Alors que les coureurs du Tour de France ont bénéficié ce lundi de la première journée de repos de l’épreuve, les différents acteurs de la course vous présentent le mode d’emploi pour éviter les pièges d’une telle coupure.

Les organismes sont éprouvés. Un peu plus d’une semaine après le début du Tour de France 2017, dix-sept coureurs ont déjà quitté le peloton. La haute montagne, dimanche entre Nantua et Chambéry, a fait de nombreux dégâts. Alors la première journée de repos, ce lundi, est arrivée au bon moment.

Pour bien commencer, "récupération et dodo pour tout le monde"
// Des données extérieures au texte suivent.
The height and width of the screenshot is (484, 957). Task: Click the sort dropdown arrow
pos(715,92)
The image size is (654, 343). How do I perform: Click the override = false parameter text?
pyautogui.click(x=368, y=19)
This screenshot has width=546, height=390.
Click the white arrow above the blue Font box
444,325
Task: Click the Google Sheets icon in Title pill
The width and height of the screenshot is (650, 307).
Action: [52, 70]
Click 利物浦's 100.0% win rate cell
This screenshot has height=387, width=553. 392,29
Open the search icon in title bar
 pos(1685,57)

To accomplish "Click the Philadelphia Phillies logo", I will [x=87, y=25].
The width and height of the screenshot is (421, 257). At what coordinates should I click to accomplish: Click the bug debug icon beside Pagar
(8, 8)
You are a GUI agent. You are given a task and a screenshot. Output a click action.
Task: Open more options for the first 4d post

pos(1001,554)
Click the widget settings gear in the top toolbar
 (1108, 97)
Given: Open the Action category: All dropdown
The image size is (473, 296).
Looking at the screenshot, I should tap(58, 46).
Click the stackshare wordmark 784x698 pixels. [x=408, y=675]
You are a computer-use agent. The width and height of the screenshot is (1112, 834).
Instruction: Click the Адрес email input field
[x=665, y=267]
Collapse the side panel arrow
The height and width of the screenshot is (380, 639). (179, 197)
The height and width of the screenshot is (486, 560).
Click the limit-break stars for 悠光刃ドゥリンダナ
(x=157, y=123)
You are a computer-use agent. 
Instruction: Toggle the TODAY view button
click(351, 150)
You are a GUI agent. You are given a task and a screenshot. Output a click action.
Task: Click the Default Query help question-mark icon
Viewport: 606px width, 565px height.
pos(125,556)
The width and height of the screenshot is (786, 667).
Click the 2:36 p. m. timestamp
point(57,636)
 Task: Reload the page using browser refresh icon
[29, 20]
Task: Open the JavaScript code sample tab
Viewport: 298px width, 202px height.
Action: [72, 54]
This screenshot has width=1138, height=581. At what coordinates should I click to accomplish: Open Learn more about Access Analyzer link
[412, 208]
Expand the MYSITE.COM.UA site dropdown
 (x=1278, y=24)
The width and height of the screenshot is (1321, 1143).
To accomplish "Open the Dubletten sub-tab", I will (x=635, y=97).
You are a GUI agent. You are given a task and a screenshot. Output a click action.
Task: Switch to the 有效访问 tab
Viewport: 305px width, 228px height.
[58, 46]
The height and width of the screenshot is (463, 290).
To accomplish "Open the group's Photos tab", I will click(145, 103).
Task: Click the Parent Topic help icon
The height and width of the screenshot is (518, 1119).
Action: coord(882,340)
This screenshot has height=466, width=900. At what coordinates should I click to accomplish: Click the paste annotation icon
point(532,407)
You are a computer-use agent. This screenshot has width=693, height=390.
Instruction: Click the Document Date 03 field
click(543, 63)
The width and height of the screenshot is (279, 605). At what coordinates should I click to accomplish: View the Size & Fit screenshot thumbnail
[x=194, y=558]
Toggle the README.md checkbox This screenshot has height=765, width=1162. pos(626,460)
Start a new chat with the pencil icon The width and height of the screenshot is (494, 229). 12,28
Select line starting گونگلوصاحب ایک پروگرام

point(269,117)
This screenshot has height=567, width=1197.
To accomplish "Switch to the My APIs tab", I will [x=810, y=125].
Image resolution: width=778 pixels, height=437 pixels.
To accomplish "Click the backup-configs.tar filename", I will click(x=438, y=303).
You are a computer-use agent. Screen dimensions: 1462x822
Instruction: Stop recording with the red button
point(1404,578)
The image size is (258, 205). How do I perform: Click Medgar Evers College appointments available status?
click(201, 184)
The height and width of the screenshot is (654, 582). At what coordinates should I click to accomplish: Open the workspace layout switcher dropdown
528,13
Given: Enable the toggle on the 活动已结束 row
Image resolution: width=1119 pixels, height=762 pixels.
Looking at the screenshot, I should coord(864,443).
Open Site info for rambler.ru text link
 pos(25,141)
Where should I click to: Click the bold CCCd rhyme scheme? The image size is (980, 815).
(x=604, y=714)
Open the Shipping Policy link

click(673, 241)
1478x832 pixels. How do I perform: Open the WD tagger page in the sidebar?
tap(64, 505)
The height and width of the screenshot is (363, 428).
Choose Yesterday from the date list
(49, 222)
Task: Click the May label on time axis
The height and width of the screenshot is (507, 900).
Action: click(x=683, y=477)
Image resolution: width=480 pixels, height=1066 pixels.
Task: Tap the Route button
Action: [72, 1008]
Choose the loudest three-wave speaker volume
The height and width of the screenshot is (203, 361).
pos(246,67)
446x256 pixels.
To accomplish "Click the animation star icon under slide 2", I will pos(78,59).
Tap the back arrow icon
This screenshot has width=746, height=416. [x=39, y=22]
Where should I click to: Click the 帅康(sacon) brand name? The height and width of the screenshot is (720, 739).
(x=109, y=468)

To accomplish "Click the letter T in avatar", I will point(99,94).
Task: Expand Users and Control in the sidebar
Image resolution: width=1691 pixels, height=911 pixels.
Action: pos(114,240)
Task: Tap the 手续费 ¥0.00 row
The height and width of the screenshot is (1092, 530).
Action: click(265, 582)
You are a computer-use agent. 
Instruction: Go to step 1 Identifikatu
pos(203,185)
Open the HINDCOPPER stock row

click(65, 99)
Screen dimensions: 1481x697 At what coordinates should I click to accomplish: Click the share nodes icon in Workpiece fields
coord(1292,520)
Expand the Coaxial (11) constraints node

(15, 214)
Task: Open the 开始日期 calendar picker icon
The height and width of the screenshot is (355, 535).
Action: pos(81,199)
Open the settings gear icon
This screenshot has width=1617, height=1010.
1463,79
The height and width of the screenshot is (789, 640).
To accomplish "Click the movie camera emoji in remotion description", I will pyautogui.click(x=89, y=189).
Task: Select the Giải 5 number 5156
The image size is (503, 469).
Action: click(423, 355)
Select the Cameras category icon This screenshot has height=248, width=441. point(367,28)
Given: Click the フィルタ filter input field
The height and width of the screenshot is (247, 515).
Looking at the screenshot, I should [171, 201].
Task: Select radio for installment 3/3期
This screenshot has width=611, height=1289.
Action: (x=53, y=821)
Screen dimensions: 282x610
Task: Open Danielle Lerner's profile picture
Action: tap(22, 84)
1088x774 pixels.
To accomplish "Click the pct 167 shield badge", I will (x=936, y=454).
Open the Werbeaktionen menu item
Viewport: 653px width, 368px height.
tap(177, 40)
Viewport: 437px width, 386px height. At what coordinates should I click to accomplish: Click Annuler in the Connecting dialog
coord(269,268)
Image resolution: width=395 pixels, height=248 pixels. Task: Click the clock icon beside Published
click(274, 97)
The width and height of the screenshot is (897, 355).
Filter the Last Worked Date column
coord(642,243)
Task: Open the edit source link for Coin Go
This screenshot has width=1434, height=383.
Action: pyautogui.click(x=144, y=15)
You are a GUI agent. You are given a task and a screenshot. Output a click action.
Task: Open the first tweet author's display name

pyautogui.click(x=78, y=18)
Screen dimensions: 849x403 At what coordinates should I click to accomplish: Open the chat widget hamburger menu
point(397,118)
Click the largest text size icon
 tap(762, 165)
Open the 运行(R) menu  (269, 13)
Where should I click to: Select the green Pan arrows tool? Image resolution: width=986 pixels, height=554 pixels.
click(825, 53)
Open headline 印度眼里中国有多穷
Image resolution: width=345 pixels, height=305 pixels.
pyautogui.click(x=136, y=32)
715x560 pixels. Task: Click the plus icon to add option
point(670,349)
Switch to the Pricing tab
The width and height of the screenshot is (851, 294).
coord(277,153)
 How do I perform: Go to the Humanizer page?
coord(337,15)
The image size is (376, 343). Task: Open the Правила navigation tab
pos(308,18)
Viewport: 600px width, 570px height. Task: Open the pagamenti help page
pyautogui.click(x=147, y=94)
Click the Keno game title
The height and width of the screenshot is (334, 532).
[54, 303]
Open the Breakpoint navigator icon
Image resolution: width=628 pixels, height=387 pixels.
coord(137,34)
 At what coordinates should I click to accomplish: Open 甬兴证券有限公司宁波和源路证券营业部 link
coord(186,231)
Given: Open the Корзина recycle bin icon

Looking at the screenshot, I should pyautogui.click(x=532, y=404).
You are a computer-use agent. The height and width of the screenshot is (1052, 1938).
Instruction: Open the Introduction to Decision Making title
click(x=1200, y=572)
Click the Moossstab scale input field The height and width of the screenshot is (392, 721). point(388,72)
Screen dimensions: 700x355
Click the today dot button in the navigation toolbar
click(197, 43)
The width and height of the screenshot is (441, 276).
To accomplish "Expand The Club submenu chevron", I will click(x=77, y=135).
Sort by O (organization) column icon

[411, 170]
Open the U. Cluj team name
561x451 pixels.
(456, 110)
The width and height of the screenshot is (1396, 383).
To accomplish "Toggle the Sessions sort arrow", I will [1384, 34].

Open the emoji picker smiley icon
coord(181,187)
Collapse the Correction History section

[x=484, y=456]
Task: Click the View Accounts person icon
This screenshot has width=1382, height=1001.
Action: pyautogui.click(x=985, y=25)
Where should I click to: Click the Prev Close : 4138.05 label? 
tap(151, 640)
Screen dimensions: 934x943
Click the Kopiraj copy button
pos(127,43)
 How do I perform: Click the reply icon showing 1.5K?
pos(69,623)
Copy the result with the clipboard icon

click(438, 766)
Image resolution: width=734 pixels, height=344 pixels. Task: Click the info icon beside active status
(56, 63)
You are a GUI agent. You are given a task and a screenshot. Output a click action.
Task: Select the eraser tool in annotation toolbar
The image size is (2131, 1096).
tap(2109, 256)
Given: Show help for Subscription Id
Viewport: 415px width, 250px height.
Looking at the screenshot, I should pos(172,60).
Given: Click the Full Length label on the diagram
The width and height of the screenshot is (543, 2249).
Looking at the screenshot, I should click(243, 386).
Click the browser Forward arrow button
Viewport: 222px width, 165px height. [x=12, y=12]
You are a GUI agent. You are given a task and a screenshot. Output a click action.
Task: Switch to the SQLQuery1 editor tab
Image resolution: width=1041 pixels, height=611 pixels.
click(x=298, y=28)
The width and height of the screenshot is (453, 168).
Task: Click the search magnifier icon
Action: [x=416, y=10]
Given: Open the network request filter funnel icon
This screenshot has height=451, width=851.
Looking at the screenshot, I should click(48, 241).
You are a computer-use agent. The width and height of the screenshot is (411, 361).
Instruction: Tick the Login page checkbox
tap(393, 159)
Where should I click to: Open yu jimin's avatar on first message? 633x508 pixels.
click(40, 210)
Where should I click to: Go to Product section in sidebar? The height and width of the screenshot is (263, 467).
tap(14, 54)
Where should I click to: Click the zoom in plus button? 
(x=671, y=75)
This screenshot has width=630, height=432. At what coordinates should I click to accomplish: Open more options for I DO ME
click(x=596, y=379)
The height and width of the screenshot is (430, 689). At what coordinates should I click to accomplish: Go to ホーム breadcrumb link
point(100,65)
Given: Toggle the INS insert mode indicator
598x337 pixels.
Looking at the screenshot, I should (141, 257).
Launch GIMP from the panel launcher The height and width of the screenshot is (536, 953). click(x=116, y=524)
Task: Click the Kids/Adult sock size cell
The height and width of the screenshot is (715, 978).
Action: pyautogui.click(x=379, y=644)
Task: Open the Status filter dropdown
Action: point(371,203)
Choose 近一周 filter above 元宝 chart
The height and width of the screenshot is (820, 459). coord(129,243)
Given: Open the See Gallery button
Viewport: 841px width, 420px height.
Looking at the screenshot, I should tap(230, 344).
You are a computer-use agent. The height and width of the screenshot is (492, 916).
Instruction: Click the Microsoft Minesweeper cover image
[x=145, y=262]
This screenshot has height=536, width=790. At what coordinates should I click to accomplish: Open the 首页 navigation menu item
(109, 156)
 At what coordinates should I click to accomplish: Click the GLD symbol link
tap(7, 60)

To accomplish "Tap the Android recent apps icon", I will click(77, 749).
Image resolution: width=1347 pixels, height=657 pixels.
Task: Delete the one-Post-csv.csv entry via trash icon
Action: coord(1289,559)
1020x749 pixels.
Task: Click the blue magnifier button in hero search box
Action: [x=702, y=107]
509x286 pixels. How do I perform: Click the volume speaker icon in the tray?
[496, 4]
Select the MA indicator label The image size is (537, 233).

Ce jour est si précieux pour les coureurs. "Il faut vraiment profiter du maximum de ce temps qui est donné, raconte Yvon Sanquer, manager de l’équipe Cofidis. Mettre les coureurs dans les meilleures conditions pour qu’ils puissent se relâcher, refaire le plein d’énergie."

Le programme pourrait être résumé par Christopher Froome. "Priorité à la récupération et dodo pour tout le monde", prévoyait le leader du classement général dimanche, après son léger accrochage avec Fabio Aru. Pour reposer la tête. "C’est le principal élément et c’est elle qui dirige, donc quand on la repose, quelle que soit l’activité qu’on a faite, on peut être prêt pour le lendemain", décrit ainsi le médecin d’AG2R, Eric Bouvat.

Profiter de sa famille

Ils pensent "équipe, équipe, équipe". Pendant trois semaines, les coureurs du Tour sont fixés sur les objectifs, prêts à épauler leurs équipiers. Ils s’offrent un peu de répit lors des jours de repos. Et laissent place à la famille.

"Ça permet quand même de voir les enfants, ça fait toujours du bien, témoigne Yvon Sanquer. Je crois que ça fait partie de l’équilibre des coureurs, ça leur fait du bien et ça les rebooste de voir la famille."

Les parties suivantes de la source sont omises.